The 12-count complaint Lucasys filed July 2020 included multiple claims for violations of the Sherman Antitrust Act state claims for deceptive trade practices, tortious and malicious interference and defamation, and seeks treble antitrust damages of not less than $47 million. 

In denying PowerPlan’s motion to dismiss, Totenberg wrote that Lucasys’ allegations of harm to competition “in the form of reduced output, decreased product quality, stymied innovation, and raised prices—which are supported by specific examples—sufficiently allege anticompetitive effects in these markets.”

“Additionally, Lucasys’ allegations that PowerPlan’s anticompetitive conduct harmed competition by depriving customers of choice, and thereby prevented them from accessing lower-cost, higher-quality options, sufficiently assert harm to competition,” the judge wrote.

Lucasys is represented by Robbins Ross Alloy Belinfante Littlefield partner Jason Alloy and  Richard Robbins, and Jarod Bona, Jon Cieslak and Aaron Gott of La Jolla, California-based Bona Law. 

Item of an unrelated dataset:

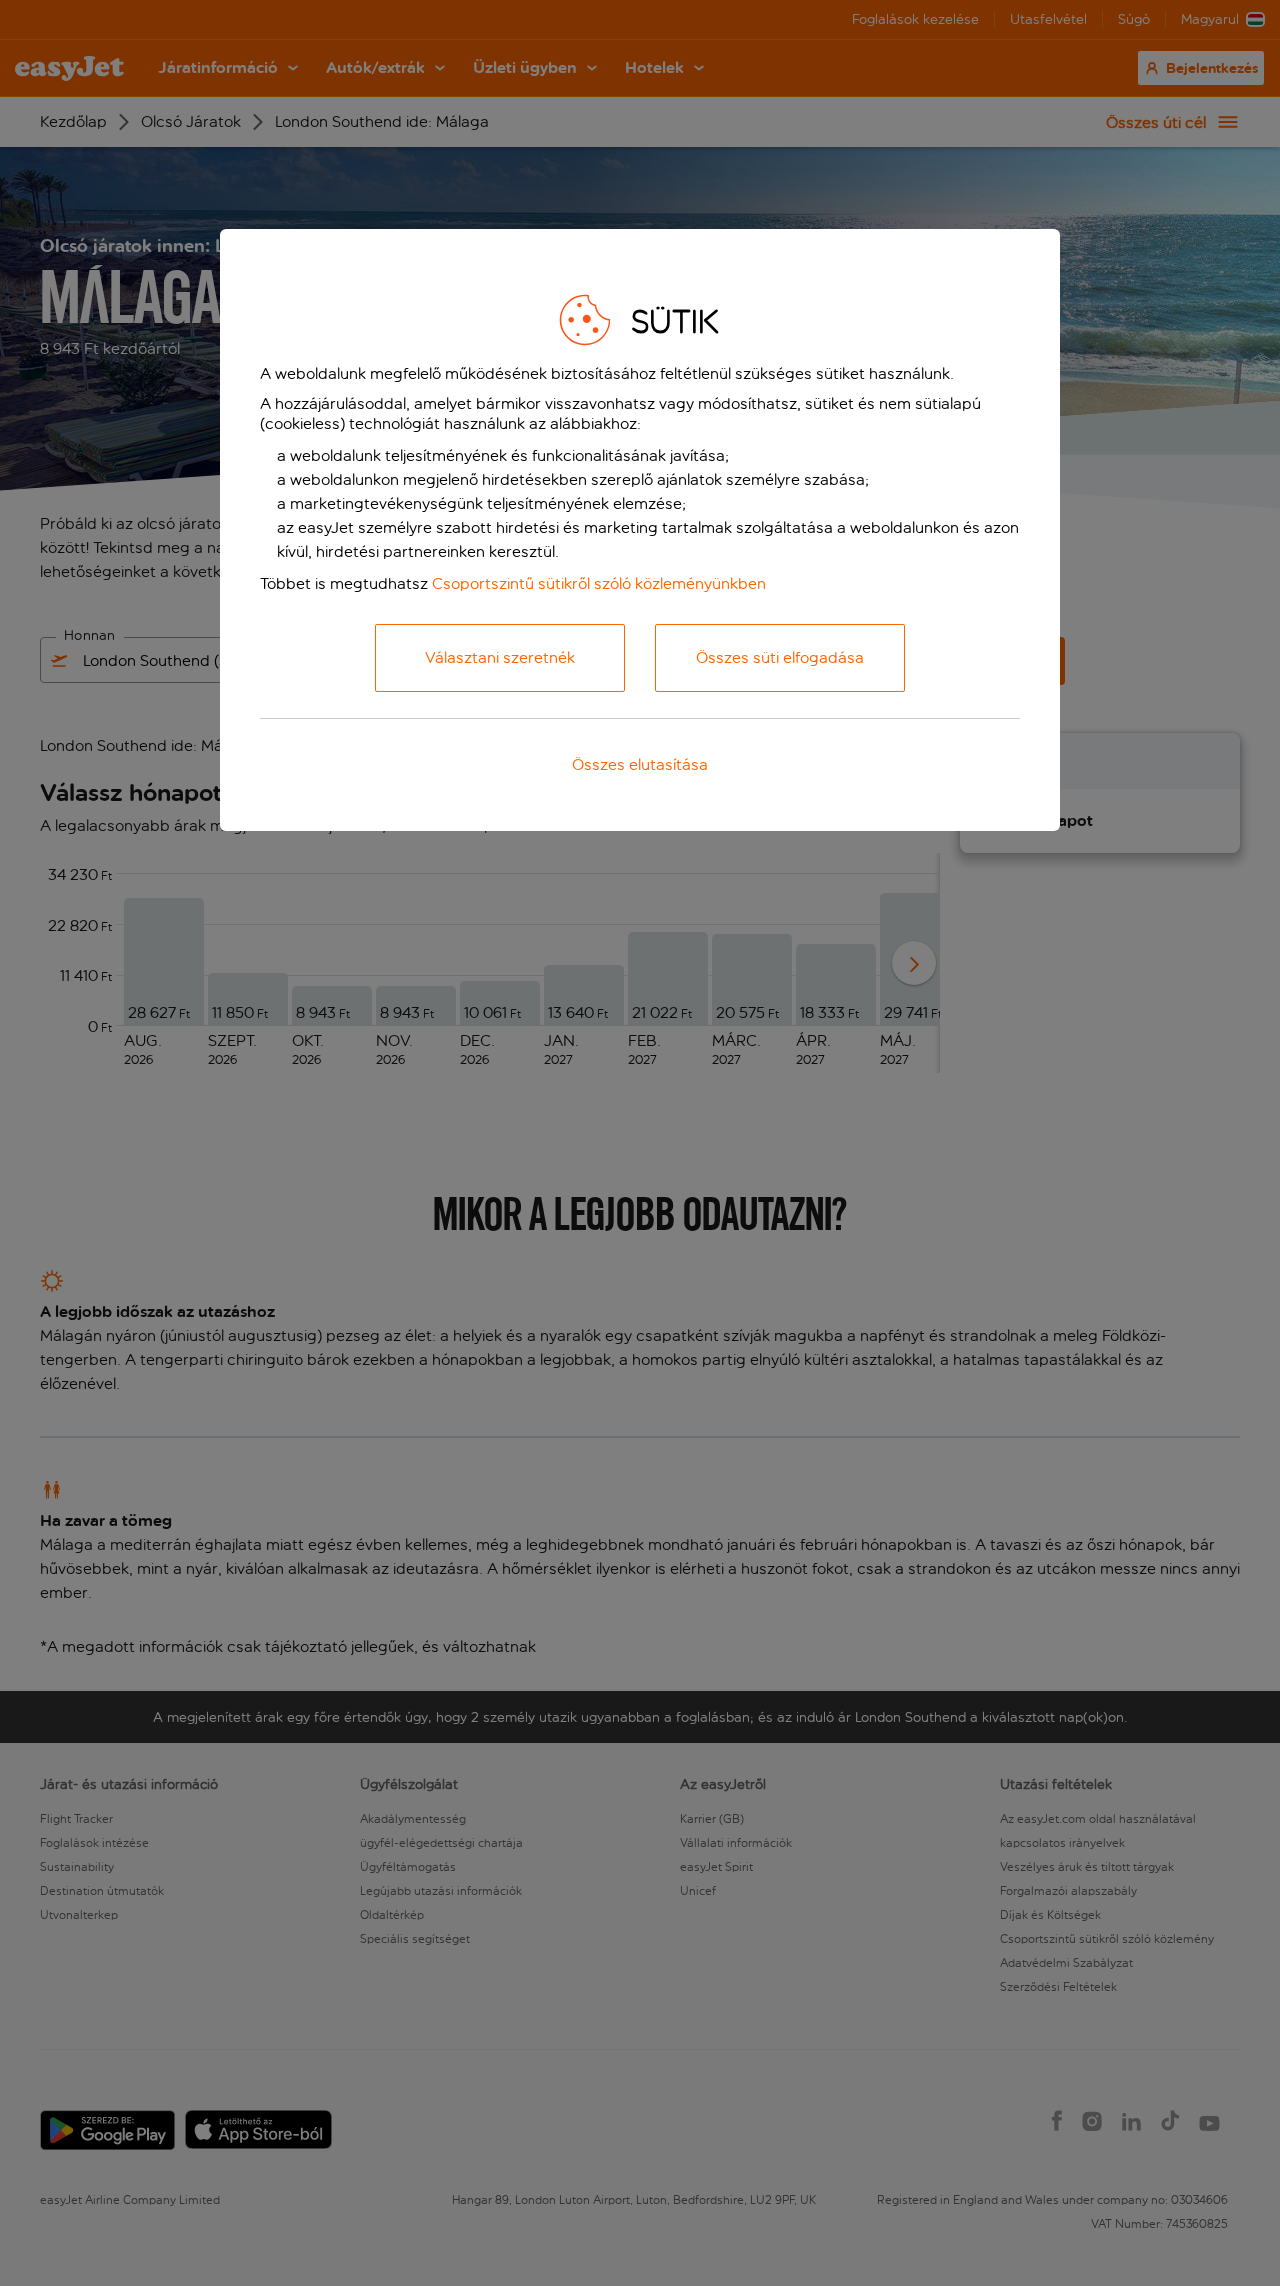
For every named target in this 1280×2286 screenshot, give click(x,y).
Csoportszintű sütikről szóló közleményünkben (599, 583)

“When I took this case, I really couldn’t believe what I was reading in terms of threats to our clients, to their own customers, their arguments that ‘you can’t do business with other companies,’” said Robbins. “This is pretty egregious conduct. I think the judge obviously analyzed it very carefully. I think they’re going to have a hard time defeating it.”

PowerPlan’s counsel includes Stephen Fazio, Damon Mace and Petrina McDaniel of Squire Patton Boggs. Neither they nor PowerPlan immediately responded to a query Tuesday.